セルジオ・ペレス(レッドブル):予選2番手/決勝1位
ランド・ノリス(マクラーレン):予選6番手/決勝4位

 マリーナ・ベイ・サーキットはカレンダー中最もタフなサーキットのひとつだが、そこで予選の初めからレースの終わりまで、最高のパフォーマンスを見せたドライバーがふたりいた。

 セルジオ・ペレス(レッドブル)は最近思うようにいかない時期を過ごしていたが、今回は予選でポールポジション争いに加わった。僅差の2番手に終わったものの、決勝スタートでトップに立つという一番重要な仕事を成功させた。59周にわたり、限界ぎりぎりでありながら、決して行き過ぎることなく、シャルル・ルクレールを抑えきった。この日は何人かのトップドライバーたちがミスをするほどの難コンディションだったが、ペレスは一切ミスをせずに優勝をつかんだ。

 ランド・ノリス(マクラーレン)はコンディションが難しくなるたびに力を見せつける。マクラーレンのアップグレードパッケージは金曜には期待したほどの効果を発揮しておらず、土曜日にもいまひとつだった。しかしノリスは予選6番手タイムを記録した。レースのトリッキーなコンディションでノリスは素晴らしい走りを見せ、5番手を走行、ルイス・ハミルトンの後退で番手に上がった。マックス・フェルスタッペンからのチャレンジをしのぎきり、一時は前を行くカルロス・サインツとのギャップを縮めたが、4位はマクラーレンとして可能な最大の結果だったろう。

2022年F1第17戦シンガポールGP 優勝したセルジオ・ペレス(レッドブル)を祝福するマックス・フェルスタッペン(レッドブル)

2022年F1第17戦シンガポールGP ランド・ノリス(マクラーレン)

■評価 9/10:2位に甘んじるも、速さを証明したルクレール

シャルル・ルクレール(フェラーリ):予選1番手/決勝2位

 シャルル・ルクレール(フェラーリ)は非常に難しいコンディションの予選でポールポジションを獲得し、速さを証明した。だが決勝スタート時に2速でひどいホイールスピンを起こし、2番手に後退。必死にペレスをプッシュしたが、彼のミスを誘うことができず、逆に自分自身でミスをしてしまった。ペレスを追いかけ続けたことでタイヤに負担をかけてしまい、最後の8周は何もできず。それでも見事なスピードとマシンコントロールを披露した。

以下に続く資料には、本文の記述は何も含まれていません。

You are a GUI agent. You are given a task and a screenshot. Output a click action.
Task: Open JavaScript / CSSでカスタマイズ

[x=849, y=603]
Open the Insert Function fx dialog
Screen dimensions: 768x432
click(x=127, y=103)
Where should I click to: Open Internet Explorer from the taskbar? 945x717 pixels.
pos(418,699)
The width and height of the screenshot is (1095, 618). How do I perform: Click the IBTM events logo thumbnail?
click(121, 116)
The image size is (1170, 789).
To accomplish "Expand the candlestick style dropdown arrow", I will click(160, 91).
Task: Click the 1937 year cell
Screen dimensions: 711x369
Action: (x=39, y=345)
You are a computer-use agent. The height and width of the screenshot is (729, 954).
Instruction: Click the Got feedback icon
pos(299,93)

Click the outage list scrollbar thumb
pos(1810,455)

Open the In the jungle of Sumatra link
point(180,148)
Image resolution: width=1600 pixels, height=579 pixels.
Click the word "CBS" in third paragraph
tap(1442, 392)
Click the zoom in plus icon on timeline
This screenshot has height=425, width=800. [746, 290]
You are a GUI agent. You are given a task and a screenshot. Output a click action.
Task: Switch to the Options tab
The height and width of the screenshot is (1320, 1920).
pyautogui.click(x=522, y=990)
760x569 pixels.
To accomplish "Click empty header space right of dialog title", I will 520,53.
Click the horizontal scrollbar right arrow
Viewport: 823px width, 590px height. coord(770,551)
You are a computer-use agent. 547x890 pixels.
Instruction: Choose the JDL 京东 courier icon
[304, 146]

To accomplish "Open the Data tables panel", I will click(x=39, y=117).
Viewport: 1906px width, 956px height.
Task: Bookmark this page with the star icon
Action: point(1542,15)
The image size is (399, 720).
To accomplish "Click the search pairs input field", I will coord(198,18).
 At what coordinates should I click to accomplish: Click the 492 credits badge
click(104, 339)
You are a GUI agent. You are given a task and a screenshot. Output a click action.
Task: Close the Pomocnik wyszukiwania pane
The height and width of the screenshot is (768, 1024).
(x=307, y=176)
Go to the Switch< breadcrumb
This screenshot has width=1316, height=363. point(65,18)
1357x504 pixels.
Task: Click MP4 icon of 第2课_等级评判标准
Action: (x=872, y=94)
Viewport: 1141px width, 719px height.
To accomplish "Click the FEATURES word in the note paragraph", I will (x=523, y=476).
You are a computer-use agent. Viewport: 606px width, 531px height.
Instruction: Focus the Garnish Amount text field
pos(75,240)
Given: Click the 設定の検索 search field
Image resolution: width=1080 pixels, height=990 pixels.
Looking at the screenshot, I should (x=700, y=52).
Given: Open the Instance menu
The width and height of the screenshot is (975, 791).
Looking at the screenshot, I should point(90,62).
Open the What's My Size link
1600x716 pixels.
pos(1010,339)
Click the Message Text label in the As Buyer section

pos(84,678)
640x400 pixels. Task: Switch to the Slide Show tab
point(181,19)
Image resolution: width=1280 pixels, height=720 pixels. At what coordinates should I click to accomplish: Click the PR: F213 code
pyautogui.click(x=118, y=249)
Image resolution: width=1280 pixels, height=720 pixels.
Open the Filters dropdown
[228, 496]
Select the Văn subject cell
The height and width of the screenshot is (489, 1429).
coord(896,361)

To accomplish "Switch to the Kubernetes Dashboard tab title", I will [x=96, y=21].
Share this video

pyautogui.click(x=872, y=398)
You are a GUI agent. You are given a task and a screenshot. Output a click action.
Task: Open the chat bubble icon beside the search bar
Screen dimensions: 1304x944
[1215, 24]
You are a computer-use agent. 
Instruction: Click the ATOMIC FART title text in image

2022年F1第17戦シンガポールGP シャルル・ルクレール(フェラーリ)
2022年F1第17戦シンガポールGP シャルル・ルクレール(フェラーリ)

■評価 8/10:またもや不運に襲われたアロンソ

フェルナンド・アロンソ(アルピーヌ):予選5番手/決勝リタイア

 フェルナンド・アロンソ(アルピーヌ)は今回もチームメイトより優れた走りを見せてA522をグリッド3列目につけた。スタートでランド・ノリスの後ろに下がったが、長くマックス・フェルスタッペンを抑え続けた。しかし残念ながらエンジンが息絶えたことで、またもやその速さにふさわしい結果を得られなかった。

2022年F1第17戦シンガポールGP フェルナンド・アロンソ(アルピーヌ)の出走350戦目をドライバーらが祝福
2022年F1第17戦シンガポールGP フェルナンド・アロンソ(アルピーヌ)の出走350戦目をドライバーらが祝福

■評価 7/10:いつもほど冷静ではなかったフェルスタッペン

マックス・フェルスタッペン(レッドブル):予選8番手/決勝7位
カルロス・サインツ(フェラーリ):予選4番手/決勝3位
ダニエル・リカルド(マクラーレン):予選17番手/決勝5位
ランス・ストロール(アストンマーティン):予選12番手/決勝6位
ピエール・ガスリー(アルファタウリ):予選7番手/決勝10位

 マックス・フェルスタッペン(レッドブル)には、今回タイトル獲得の可能性があったが、それが関係してか、通常より冷静ではなかったように見える。Q3でミスを犯したため、チームはそのラップをアボートするよう彼にアドバイス。しかし燃料が不足し、次のラップも断念しなければならなかった。走り切っていれば、ポールを獲得した可能性があったが、彼が予選後に示した反応は褒められたものではない。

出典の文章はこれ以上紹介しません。